La tarde del 31 de diciembre, Carey y Clay fueron a Bernborough.
Dieron una vuelta a la pista diezmada.
La grada parecía arder en el infierno con la puesta de sol; pero un infierno en el que entrarías con gusto.
Se detuvieron y él cerró la mano sobre la pinza.
La sacó despacio.
—Es el momento de que te lo cuente —anunció, y le contó todo de todo sobre esas aguas que siempre están por llegar.
Se encontraban a diez metros de la línea de meta. Carey lo escuchó en silencio, apretando la pinza que él apretaba en la mano.
—¿Lo entiendes ahora? ¿Lo entiendes? —dijo Clay cuando le hubo contado toda la historia—. Te he robado un año que nunca he merecido. Un año contigo. No puedes seguir conmigo.
Volvió la mirada hacia el área interior, hacia la selva, y pensó que era incuestionable; sin embargo, nadie podía derrotar a Carey Novac. No, los caballos podían perder, pero Carey no, y maldita fuera por ello, aunque hay que quererla, porque esto es lo que hizo a continuación.
Le obligó a volver la cara y se la sostuvo.
Cogió la pinza y le dio vueltas.
Se la llevó a los labios, despacio.
—Dios, Clay, pobre, pobrecito, pobrecito mío… —dijo. La grada le encendió el pelo—. Ella tenía razón, ¿sabes?, Abbey Hanley, dijo que eras un ángel, ¿no lo ves? —De cerca, Carey era ligera pero visceral, podía mantenerte vivo con sus súplicas; con el dolor de sus ojos verde bueno—. ¿No ves que no voy a dejarte nunca, Clay? ¿No ves que no voy a irme?
Clay parecía a punto de derrumbarse.
Carey lo envolvió con fuerza entre sus brazos. Lo abrazó y lo estrechó y le susurró, y él sintió todos los huesos de su cuerpo. Ella sonrió y lloró y sonrió.

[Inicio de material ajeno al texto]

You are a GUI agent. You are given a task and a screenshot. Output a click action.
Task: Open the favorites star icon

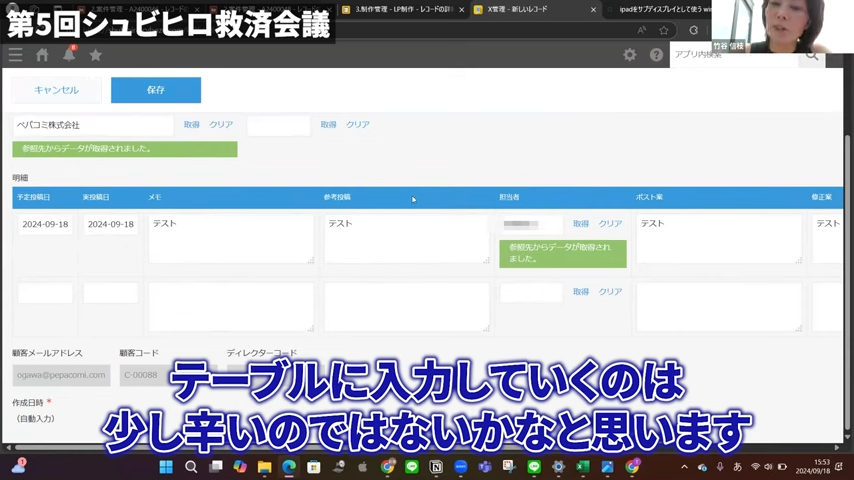pyautogui.click(x=96, y=55)
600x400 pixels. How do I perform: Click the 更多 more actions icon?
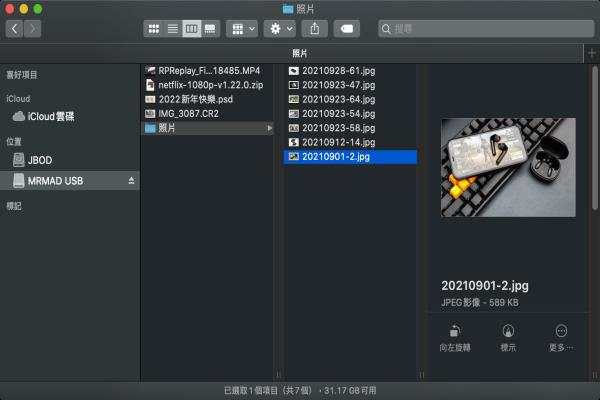coord(561,331)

—Ve a Los Aledaños —dijo—. Ve el sábado por la noche. —Lo besó en el cuello e intentó imbuirle de sus palabras—. Nunca te dejaré, nunca…
Y así es como me gusta recordarlos:
La veo abrazándolo, con fuerza, en Bernborough.
Son un chico, una chica y una pinza.
Veo la pista, y ese fuego, detrás de ellos.